Новая теория принимает вслед за Плехановым доктрину психофизического параллелизма и полную несводимость психического к физическому, видя в этом грубый, вульгарный материализм. Но как возможна одна наука о двух принципиально, качественно разнородных и несводимых категориях бытия? Как возможно их слияние в целостном акте реакции? На эти вопросы мы имеем два ответа. Корнилов видит между ними функциональное отношение, но этим сразу уничтожается всякая целостность: в функциональном отношении могут стоять две разные величины. Изучать психологию в понятиях реакции нельзя, ибо внутри реакции заключены два несводимых к единству, функционально зависимых элемента. Психофизическая проблема этим не решена, но перенесена внутрь каждого элемента и поэтому делает невозможным исследование ни в одном шаге, как она в целом связывала всю психологию. Там было неясно отношение всей области психики ко всей области физиологии, здесь в каждой отдельной реакции запутана та же неразрешимость. Что методологически предлагает это решение проблемы? Вместо того чтобы решить ее проблематически (гипотетически) в начале исследования — решать ее экспериментально, эмпирически в каждом отдельном случае. Но ведь это невозможно. И как возможна одна наука с двумя принципиально различными методами познания, не способами исследования — в интроспекции видит К. Н. Корнилов не технический прием, а единственно адекватный способ познания психического. Ясно, что методологически цельность реакции остается pia desiderata, а на деле такое понятие ведет к двум наукам с двумя методами, изучающими две различные стороны бытия.

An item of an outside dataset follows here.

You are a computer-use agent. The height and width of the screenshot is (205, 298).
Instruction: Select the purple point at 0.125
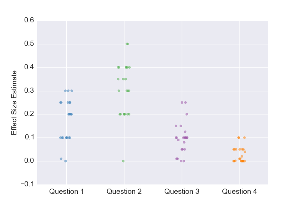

Другой ответ дает Ю. В. Франкфурт (1926). Вслед за Г. В. Плехановым он запутывается в безнадежном и неразрешимом противоречии, желая доказать материальность нематериальной психики, а для психологии связать два несвязуемых пути науки. Схема его рассуждений такова: идеалисты видят в материи инобытие духа; механистические материалисты — в духе инобытие материи. Диалектический материалист сохраняет оба члена антиномии. Психика для него 1) особое свойство, несводимое к движению, среди многих других свойств; 2) внутреннее состояние движущейся материи; 3) субъективная сторона материального процесса. Противоречивость и разнородность этих формул будет вскрыта при систематическом изложении понятий психологии; тогда я надеюсь показать, какое искажение смысла вносят такие сопоставления вырванных из абсолютно разных контекстов мыслей. Здесь занимает нас исключительно методологическая сторона вопроса: как же возможна одна наука о двух принципиально разных родах бытия. Общего у них нет ничего, сведены к единству они быть не могут, но, может быть, между ними есть такая однозначная связь, которая позволяет объединить их? Нет. Плеханов ясно говорит: марксизм не признает «возможности объяснить или описать один род явлений с помощью представлений или понятий, «развитых» для объяснения или описания другого» (цит. по: Ю. В. Франкфурт, 1926, с. 51). «Психика, — говорит Франкфурт, — это особое свойство, описываемое или объясняемое с помощью своих особых понятий или представлений» (там же). Еще раз — то же (с. 52—53) — разными понятиями. Но ведь это значит: есть две науки — одна о поведении как своеобразной форме движения человека, другая — о психике как недвижении. Франкфурт и говорит о физиологии в узком и в широком смысле — с учетом психики. Но будет ли это физиология? Достаточно ли захотеть, чтобы наука возникла по-нашему fiat? Пусть нам покажут хоть один пример одной науки о двух разных родах бытия, объясняемых и описываемых при помощи разных понятий, или покажут возможность такой науки.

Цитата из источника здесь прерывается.